En efecto, no habiendo ninguna relación entre cada sensación y el
objeto que la ocasiona, o al menos al cual la referimos, no parece que se pueda encontrar, mediante el razonamiento, paso posible de una a otro; no hay más que una especie de instinto, más seguro que la razón misma, que pueda obligarnos a franquear tan gran intervalo, y este instinto es tan vivo en nosotros, que, aunque supusiéramos por un momento que subsistiría mientras los objetos exteriores dejaran de existir, estos mismos objetos resucitados de pronto no podrían aumentar la fuerza de aquel instinto. De todos los objetos que nos afectan con su presencia, la existencia de nuestro propio cuerpo es lo que más nos impresiona, porque nos pertenece más íntimamente; pero, apenas sentimos la existencia de nuestro cuerpo, advertimos la atención que exige de nosotros para eludir los peligros que lo rodean. No es que todos los cuerpos exteriores nos hagan experimentar sensaciones desagradables: algunos parecen compensarnos por el placer que su acción nos procura. Pero es tal la desdicha de la condición humana, que el dolor es en nosotros el sentimiento más vivo; el placer nos afecta menos que el dolor, y casi nunca basta a consolarnos de él.

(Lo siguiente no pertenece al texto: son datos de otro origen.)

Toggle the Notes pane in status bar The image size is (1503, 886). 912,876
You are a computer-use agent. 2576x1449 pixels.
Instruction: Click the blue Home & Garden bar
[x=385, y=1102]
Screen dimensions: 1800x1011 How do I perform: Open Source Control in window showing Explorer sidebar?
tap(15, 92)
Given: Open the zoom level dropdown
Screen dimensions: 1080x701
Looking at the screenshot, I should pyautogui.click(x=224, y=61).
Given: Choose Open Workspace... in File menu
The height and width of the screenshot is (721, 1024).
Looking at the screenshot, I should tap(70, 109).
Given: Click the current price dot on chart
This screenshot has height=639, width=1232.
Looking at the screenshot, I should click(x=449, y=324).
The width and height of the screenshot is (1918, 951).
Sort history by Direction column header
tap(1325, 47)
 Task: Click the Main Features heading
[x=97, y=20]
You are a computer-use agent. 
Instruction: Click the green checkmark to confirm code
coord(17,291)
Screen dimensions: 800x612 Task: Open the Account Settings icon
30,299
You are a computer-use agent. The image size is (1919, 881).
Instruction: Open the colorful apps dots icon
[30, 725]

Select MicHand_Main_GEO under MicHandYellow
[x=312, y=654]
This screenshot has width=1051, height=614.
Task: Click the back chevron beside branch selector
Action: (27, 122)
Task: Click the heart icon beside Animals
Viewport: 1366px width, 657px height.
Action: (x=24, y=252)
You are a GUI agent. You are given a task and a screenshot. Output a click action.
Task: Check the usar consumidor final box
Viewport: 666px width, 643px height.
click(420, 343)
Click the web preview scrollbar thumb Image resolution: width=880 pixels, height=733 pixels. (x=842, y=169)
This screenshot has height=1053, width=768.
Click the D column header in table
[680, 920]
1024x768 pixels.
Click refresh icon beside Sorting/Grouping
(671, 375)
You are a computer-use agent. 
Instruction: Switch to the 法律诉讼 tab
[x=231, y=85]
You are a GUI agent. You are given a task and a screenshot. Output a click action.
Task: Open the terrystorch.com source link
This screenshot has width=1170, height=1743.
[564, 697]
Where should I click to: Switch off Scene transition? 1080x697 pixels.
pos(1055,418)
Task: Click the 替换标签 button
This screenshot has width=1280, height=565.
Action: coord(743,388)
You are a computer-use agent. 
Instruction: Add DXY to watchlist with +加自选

La impenetrabilidad, unida a la idea de extensión, parece
presentarnos un misterio más; la naturaleza del movimiento es un enigma para los filósofos; el principio metafísico de las leyes de la percusión les está igualmente vedado; en una palabra: cuanto más ahondan en la idea que se hacen de la materia y de las propiedades que la representan, más parece que se les entenebrece y se les escapa esta idea. El sistema general de las ciencias y de las artes es una especie de laberinto, de camino tortuoso, en el que la inteligencia se interna sin conocer muy bien el rumbo que debe seguir. Acuciado por sus necesidades y por las del cuerpo al que está unido comienza por estudiar los primeros objetos que se le ofrecen; penetra lo más que puede en el conocimiento de estos objetos; no tarda en encontrar dificultades que lo detienen, y sea por la esperanza o incluso por la desesperanza de vencerlos, se lanza a un nuevo camino; vuelve luego sobre sus pasos; franquea a veces las primeras barreras para encontrar otras nuevas; y, pasando rápidamente de un objeto a otro, hace sobre cada uno de estos objetos, en diferentes intervalos y como a saltos, una serie de operaciones en las que la discontinuidad es un efecto necesario de la misma generación de sus ideas. Pero este desorden, por muy filosófico que sea por parte del espíritu, desfiguraría, o más bien destruiría enteramente un árbol enciclopédico en el que quisiéramos representarlo.